Racconto di un’inedita piccola vacanza
di Rocco Boccadamo – Va oramai volgendo al compimento il mio breve soggiorno vacanza sulla costa del Cilento, all’incirca al confine fra Campania e Basilicata, lungo un tratto di mare, invero assai bello sia a vedersi che a godersi, delimitato da due punti cospicui di riferimento entrambi carichi di storia.
A nord, il capo Palinuro, con a ridosso, ora, la località omonima, così appellato non a caso, giacché la leggenda vuole che sia il sito dove miseramente perì il nocchiero e fedelissimo amico dell’eroe troiano Enea, durante il suo travagliato navigare verso l‘Italia.
Lo stesso nobile personaggio, cui, mito a parte, la verosimiglianza, quasi a livello d’attendibilità, di alcuni versi del poema virgiliano “Eneide”, sembra voler attribuire, avanti che egli arrivasse a solcare la distesa del Mar Tirreno, anche un approdo sul litorale salentino, precisamente intorno al punto dell’ideale connubio fra l’Adriatico e lo Ionio e, con ancor maggiore esattezza, a Castro (LE).

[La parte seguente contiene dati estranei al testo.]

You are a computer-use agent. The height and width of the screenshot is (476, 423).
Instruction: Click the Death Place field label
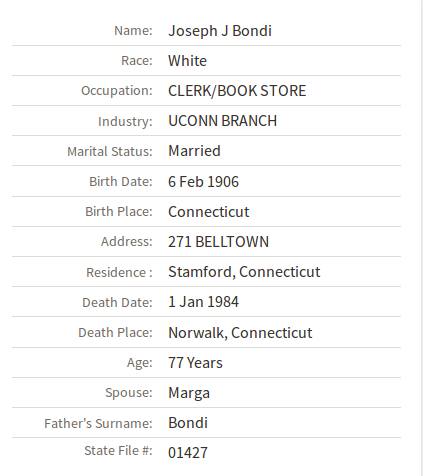115,333
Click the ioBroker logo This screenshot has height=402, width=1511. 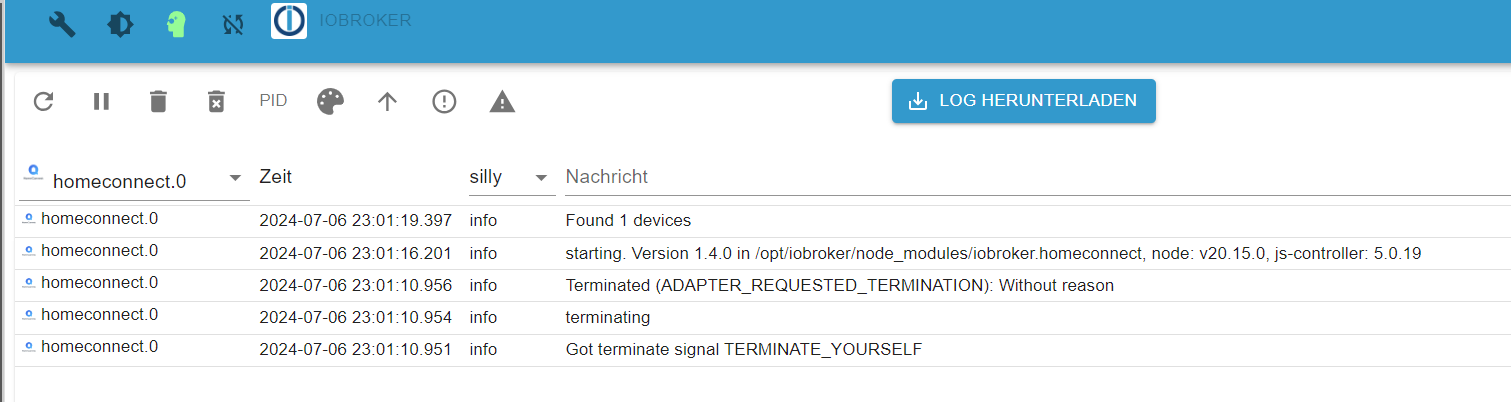pyautogui.click(x=289, y=21)
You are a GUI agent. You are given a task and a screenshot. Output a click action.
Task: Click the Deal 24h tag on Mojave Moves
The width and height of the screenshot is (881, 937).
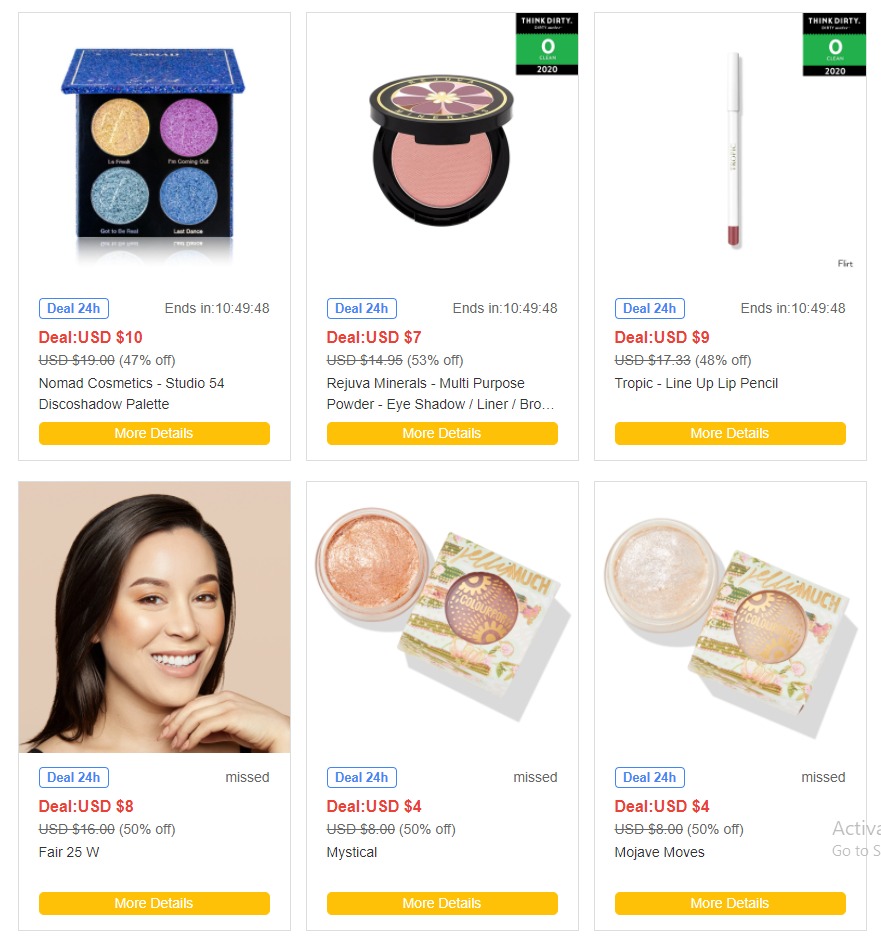tap(650, 777)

A sud, Sapri, luogo simbolo del nostro Risorgimento, segnato dal sacrificio di una nutrita schiera di patrioti, evento anche questo riflesso, e la concomitanza coesiste pur con un divario temporale di secoli e millenni, nei versi di una composizione letteraria “La spigolatrice di Sapri”, di Luigi Mercantini.
Non solo riposo e soggiorno gradevole nel villaggio T.C.I. scelto per la consueta evasione d’inizio estate dal mio amato mare di Marittima e Castro, bensì anche una serie di quotidiane uscite in barca a vela, da componente di un piccolo equipaggio al seguito di un bravo istruttore, e, in tal modo, mi sono sentito vicino al mio battello (modello cruiser long boat), dal nome di battesimo “My three cats”, che, al rientro nel Salento, porterò senza indugio al varo.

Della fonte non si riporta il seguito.